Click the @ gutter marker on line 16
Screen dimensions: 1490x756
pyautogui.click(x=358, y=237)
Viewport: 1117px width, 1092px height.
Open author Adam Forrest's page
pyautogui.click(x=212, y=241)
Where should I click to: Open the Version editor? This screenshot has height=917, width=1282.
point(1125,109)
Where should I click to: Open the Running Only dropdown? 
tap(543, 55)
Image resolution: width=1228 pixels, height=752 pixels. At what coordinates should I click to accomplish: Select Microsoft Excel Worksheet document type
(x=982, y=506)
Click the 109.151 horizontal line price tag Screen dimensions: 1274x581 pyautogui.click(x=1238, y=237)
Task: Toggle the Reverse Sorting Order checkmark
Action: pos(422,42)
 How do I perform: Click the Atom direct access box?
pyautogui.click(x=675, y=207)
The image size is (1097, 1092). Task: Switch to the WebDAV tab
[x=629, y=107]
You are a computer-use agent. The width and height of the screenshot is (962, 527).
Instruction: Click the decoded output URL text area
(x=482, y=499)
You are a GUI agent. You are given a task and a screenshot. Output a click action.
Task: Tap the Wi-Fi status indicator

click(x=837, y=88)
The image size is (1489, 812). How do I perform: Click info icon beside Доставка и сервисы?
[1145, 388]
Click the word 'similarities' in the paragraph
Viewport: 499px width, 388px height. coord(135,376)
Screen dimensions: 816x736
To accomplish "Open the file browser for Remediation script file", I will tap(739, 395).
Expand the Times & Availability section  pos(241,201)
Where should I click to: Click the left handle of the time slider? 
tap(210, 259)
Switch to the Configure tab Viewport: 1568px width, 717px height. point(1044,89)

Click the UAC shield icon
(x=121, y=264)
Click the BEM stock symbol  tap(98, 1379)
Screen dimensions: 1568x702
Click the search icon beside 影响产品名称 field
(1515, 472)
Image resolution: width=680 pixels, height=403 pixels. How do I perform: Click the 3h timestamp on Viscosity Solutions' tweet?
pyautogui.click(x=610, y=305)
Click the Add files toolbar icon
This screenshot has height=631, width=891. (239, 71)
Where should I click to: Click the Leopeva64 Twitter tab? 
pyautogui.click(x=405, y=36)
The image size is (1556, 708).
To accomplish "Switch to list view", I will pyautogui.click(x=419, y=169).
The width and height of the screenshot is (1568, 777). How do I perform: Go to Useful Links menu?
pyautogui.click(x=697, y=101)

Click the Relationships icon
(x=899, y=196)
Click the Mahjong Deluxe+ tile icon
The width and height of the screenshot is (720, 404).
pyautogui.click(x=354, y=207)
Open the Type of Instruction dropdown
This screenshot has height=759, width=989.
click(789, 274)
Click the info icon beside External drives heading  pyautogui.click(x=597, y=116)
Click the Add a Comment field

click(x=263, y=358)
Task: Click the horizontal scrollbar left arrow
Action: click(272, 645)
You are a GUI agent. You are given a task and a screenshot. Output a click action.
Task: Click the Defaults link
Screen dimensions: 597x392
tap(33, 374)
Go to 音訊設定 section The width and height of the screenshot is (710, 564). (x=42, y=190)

**What the exercise asks**
The full data, repeated exactly, is the only acceptable output.

**Solution to this problem**
Click the @ gutter marker on line 16
Screen dimensions: 1490x756
pyautogui.click(x=358, y=237)
Viewport: 1117px width, 1092px height.
Open author Adam Forrest's page
pyautogui.click(x=212, y=241)
Where should I click to: Open the Version editor? This screenshot has height=917, width=1282.
point(1125,109)
Where should I click to: Open the Running Only dropdown? 
tap(543, 55)
Image resolution: width=1228 pixels, height=752 pixels. At what coordinates should I click to accomplish: Select Microsoft Excel Worksheet document type
(x=982, y=506)
Click the 109.151 horizontal line price tag Screen dimensions: 1274x581 pyautogui.click(x=1238, y=237)
Task: Toggle the Reverse Sorting Order checkmark
Action: pos(422,42)
 How do I perform: Click the Atom direct access box?
pyautogui.click(x=675, y=207)
The image size is (1097, 1092). Task: Switch to the WebDAV tab
[x=629, y=107]
You are a computer-use agent. The width and height of the screenshot is (962, 527).
Instruction: Click the decoded output URL text area
(x=482, y=499)
You are a GUI agent. You are given a task and a screenshot. Output a click action.
Task: Tap the Wi-Fi status indicator

click(x=837, y=88)
The image size is (1489, 812). How do I perform: Click info icon beside Доставка и сервисы?
[1145, 388]
Click the word 'similarities' in the paragraph
Viewport: 499px width, 388px height. coord(135,376)
Screen dimensions: 816x736
To accomplish "Open the file browser for Remediation script file", I will tap(739, 395).
Expand the Times & Availability section  pos(241,201)
Where should I click to: Click the left handle of the time slider? 
tap(210, 259)
Switch to the Configure tab Viewport: 1568px width, 717px height. point(1044,89)

Click the UAC shield icon
(x=121, y=264)
Click the BEM stock symbol  tap(98, 1379)
Screen dimensions: 1568x702
Click the search icon beside 影响产品名称 field
(1515, 472)
Image resolution: width=680 pixels, height=403 pixels. How do I perform: Click the 3h timestamp on Viscosity Solutions' tweet?
pyautogui.click(x=610, y=305)
Click the Add files toolbar icon
This screenshot has height=631, width=891. (239, 71)
Where should I click to: Click the Leopeva64 Twitter tab? 
pyautogui.click(x=405, y=36)
The image size is (1556, 708).
To accomplish "Switch to list view", I will pyautogui.click(x=419, y=169).
The width and height of the screenshot is (1568, 777). How do I perform: Go to Useful Links menu?
pyautogui.click(x=697, y=101)

Click the Relationships icon
(x=899, y=196)
Click the Mahjong Deluxe+ tile icon
The width and height of the screenshot is (720, 404).
pyautogui.click(x=354, y=207)
Open the Type of Instruction dropdown
This screenshot has height=759, width=989.
click(789, 274)
Click the info icon beside External drives heading  pyautogui.click(x=597, y=116)
Click the Add a Comment field

click(x=263, y=358)
Task: Click the horizontal scrollbar left arrow
Action: click(272, 645)
You are a GUI agent. You are given a task and a screenshot. Output a click action.
Task: Click the Defaults link
Screen dimensions: 597x392
tap(33, 374)
Go to 音訊設定 section The width and height of the screenshot is (710, 564). (x=42, y=190)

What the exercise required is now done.